Data to process
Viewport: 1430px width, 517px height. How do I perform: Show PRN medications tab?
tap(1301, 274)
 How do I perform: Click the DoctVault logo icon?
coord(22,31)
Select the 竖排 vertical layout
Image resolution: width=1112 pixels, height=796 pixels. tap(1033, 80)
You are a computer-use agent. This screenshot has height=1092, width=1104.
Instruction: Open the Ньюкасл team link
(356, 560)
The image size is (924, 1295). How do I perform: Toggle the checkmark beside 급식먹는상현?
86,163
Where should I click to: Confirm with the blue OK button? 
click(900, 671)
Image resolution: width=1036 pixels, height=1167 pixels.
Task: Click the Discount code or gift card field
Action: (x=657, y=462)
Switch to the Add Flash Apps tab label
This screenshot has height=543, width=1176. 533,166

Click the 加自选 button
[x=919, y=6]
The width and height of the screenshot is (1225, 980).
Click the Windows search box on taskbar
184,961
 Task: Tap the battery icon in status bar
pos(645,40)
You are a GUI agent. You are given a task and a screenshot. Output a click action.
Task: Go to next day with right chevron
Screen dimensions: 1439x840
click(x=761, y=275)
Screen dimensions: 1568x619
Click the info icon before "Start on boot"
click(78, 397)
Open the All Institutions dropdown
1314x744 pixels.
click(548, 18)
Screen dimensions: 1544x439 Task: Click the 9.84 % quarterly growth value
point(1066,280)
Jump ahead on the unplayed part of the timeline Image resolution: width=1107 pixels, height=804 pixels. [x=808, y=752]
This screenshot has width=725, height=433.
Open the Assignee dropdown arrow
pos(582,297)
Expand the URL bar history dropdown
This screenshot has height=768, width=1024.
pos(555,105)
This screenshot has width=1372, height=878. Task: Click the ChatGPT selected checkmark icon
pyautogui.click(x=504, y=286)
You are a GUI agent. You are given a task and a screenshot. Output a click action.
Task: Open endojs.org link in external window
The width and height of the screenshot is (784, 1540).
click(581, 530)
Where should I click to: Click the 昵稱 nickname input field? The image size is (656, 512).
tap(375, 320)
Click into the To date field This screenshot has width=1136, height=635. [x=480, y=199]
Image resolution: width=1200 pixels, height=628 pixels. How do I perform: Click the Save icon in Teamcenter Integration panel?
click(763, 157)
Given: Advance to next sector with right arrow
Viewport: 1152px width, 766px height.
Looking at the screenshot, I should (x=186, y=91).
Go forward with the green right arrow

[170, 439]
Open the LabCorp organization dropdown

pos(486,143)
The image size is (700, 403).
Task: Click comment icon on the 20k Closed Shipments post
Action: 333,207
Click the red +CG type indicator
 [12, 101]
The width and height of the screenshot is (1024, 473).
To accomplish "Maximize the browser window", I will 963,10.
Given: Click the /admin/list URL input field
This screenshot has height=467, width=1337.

Problem
I would like you to restate word for word the lines from the one with "Click the info" through the last line of the material above, and only those.

Written solution
Click the info icon before "Start on boot"
click(78, 397)
Open the All Institutions dropdown
1314x744 pixels.
click(548, 18)
Screen dimensions: 1544x439 Task: Click the 9.84 % quarterly growth value
point(1066,280)
Jump ahead on the unplayed part of the timeline Image resolution: width=1107 pixels, height=804 pixels. [x=808, y=752]
This screenshot has width=725, height=433.
Open the Assignee dropdown arrow
pos(582,297)
Expand the URL bar history dropdown
This screenshot has height=768, width=1024.
pos(555,105)
This screenshot has width=1372, height=878. Task: Click the ChatGPT selected checkmark icon
pyautogui.click(x=504, y=286)
You are a GUI agent. You are given a task and a screenshot. Output a click action.
Task: Open endojs.org link in external window
The width and height of the screenshot is (784, 1540).
click(581, 530)
Where should I click to: Click the 昵稱 nickname input field? The image size is (656, 512).
tap(375, 320)
Click into the To date field This screenshot has width=1136, height=635. [x=480, y=199]
Image resolution: width=1200 pixels, height=628 pixels. How do I perform: Click the Save icon in Teamcenter Integration panel?
click(763, 157)
Given: Advance to next sector with right arrow
Viewport: 1152px width, 766px height.
Looking at the screenshot, I should (x=186, y=91).
Go forward with the green right arrow

[170, 439]
Open the LabCorp organization dropdown

pos(486,143)
The image size is (700, 403).
Task: Click comment icon on the 20k Closed Shipments post
Action: 333,207
Click the red +CG type indicator
 [12, 101]
The width and height of the screenshot is (1024, 473).
To accomplish "Maximize the browser window", I will 963,10.
Given: Click the /admin/list URL input field
This screenshot has height=467, width=1337.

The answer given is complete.